Internal Reconstruction and Capital Reduction Notes
Corporate Accounting Notes
B.Com 2nd and 4th Sem CBCS Pattern
Internal Reconstruction and Capital Reduction (Part – B)
Q. What is
internal reconstruction? Explain its scope.
Q. Explain
the various provisions of Alteration and capital reduction of share capital
with examples. 2011, 2012, 2017, 2019
Q. Write
short notes on:
Ø Internal reconstruction 2018
Ø Reduction of share capital 2016
Q. Practical Problems: Journal Entries and Preparation of balance sheet in case of Internal Reconstruction 2011, 2013, 2015, 2016, 2018
Reconstruction of a Company
A company can be
reconstructed in any of the two ways. These are:
(i) ‘External’
Reconstruction and
(ii) ‘Internal’
Reconstruction.
(i) External Reconstruction: The term ‘External
Reconstruction’ means the winding up of an existing company and registering
itself into a new one after a rearrangement of its financial position. Thus,
there are two aspects of ‘External Reconstruction’, one, winding up of an
existing company and the other, rearrangement of the company’s financial
position. Such arrangement shall be approved by its shareholders and creditors
and shall be sanctioned by the National Company Law Tribunal (NCLT). Such a
step usually involves the writing off of a debit balance on Profit and Loss
Account, elimination of all fictitious assets if any from the Balance Sheet,
and the consequent readjustment of share capital.

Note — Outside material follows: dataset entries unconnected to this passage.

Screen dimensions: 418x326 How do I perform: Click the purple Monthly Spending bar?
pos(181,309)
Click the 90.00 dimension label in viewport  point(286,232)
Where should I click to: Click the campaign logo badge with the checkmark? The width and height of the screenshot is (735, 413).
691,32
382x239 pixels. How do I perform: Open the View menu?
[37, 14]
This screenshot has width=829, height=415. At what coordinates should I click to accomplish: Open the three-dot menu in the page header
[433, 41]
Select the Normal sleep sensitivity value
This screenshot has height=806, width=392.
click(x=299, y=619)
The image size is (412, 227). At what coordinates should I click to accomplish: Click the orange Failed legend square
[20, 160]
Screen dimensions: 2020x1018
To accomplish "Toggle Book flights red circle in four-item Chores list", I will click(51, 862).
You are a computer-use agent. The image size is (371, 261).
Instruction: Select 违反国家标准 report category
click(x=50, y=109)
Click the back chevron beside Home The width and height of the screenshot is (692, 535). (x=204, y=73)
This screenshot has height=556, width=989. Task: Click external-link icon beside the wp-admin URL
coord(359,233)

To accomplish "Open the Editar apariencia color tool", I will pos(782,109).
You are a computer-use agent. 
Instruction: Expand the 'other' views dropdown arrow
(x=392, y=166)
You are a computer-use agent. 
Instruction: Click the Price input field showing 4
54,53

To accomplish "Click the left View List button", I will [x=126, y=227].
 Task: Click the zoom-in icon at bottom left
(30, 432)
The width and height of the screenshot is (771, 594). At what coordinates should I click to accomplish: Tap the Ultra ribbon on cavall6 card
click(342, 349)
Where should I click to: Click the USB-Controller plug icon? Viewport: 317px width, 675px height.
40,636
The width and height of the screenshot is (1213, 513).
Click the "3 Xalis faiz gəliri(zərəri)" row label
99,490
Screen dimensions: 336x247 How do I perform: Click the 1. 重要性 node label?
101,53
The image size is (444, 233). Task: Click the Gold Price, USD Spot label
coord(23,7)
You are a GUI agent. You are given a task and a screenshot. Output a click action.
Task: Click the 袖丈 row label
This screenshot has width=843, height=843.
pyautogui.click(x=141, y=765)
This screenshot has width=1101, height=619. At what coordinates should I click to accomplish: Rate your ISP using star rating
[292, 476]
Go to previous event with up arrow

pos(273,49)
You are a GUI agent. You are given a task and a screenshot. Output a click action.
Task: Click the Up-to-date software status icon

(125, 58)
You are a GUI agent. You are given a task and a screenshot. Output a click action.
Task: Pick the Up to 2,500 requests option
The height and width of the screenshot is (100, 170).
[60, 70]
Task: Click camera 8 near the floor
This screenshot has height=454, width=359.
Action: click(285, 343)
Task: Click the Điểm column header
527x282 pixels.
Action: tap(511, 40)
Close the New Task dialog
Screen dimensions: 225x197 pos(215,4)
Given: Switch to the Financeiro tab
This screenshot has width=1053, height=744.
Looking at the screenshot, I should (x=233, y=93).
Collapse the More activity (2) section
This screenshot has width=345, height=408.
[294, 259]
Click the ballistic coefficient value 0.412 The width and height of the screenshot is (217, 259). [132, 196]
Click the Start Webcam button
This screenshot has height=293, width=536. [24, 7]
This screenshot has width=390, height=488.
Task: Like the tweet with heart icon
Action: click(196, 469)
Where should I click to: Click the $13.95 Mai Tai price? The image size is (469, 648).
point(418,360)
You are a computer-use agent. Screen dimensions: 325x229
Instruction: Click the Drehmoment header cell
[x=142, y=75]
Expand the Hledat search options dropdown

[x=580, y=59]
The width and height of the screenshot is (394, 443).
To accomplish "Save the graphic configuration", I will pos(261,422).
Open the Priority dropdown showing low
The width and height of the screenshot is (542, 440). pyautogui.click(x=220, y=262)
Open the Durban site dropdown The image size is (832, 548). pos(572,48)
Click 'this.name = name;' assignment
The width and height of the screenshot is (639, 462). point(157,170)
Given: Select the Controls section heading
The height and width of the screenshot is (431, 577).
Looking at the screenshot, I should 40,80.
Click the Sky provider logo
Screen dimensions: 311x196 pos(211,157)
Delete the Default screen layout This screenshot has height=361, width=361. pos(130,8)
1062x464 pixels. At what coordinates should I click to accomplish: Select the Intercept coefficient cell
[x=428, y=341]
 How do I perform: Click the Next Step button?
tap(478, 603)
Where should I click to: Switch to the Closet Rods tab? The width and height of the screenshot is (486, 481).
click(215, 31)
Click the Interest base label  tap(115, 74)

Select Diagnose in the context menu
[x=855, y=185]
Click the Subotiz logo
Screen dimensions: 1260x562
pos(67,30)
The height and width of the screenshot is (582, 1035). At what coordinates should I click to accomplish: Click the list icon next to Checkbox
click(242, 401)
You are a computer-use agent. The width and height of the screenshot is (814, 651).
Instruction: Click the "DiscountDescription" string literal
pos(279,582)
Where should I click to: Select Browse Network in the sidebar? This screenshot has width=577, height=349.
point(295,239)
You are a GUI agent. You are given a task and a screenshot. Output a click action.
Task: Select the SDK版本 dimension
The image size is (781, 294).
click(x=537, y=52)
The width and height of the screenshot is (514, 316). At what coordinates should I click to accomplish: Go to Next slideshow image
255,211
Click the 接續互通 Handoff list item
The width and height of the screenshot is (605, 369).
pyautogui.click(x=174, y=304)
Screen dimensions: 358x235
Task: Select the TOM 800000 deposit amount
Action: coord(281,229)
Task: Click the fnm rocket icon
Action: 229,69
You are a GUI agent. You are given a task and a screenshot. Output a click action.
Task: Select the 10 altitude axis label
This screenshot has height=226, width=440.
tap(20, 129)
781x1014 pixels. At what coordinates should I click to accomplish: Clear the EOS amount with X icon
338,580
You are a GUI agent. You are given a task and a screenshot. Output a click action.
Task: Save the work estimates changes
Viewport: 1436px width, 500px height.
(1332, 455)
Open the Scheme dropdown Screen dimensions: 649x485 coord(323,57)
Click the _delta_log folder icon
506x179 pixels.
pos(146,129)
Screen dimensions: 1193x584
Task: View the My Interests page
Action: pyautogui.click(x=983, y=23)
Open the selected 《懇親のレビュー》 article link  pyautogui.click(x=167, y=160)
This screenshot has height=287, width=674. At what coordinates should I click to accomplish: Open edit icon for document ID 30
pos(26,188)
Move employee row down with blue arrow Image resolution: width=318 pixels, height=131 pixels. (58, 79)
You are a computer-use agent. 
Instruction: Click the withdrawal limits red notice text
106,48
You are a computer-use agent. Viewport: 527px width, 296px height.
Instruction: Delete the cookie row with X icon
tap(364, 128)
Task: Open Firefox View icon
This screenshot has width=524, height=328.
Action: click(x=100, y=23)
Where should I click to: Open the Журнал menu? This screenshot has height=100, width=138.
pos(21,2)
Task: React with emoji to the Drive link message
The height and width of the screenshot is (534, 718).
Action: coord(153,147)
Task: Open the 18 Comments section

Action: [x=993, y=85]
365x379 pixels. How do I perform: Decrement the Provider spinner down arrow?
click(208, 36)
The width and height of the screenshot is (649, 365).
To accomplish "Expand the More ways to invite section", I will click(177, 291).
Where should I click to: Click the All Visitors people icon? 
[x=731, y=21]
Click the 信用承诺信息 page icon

(ii) Internal Reconstruction: Internal reconstruction
means a recourse undertaken to make necessary changes in the capital structure
of a company without liquidating the existing company. In internal
reconstruction neither the existing company is liquidated, nor is a new company
incorporated. It is a scheme in which efforts are made to bail out the company
from losses and put it in profitable position. Internal reconstruction of a
company is done through the reorganization of its share capital. It is a scheme
of reorganization in which all interested parties in the capital structure
volunteer to sacrifice. They are the company’s shareholders, debenture holders,
creditors etc. Under internal reconstruction, the accumulated trading losses
and fictitious assets are written off against the sacrifice made by these
interest holders in the form of reduction of paid up value of their interest.
Differences
between Internal Reconstruction and External Reconstruction
a.
No new company is formed in
case of Internal Reconstruction. A new company is formed in case of External
Reconstruction.
b.
In case of Internal
Reconstruction, no company is liquidated. In case of External Reconstruction
one company is liquidated
c.
Internal Reconstruction
requires court’s confirmation. But External Reconstruction can be affected
without court’s confirmation
d.
Internal Reconstruction is a
slow and tedious process. But External Reconstruction can be carried out easily
e.
In the case of Internal
Reconstruction, the company is able to set off its past losses against future
profits. Whereas, in the case of External Reconstruction, the past losses of
the old company can’t be set off against the future profits of the new company.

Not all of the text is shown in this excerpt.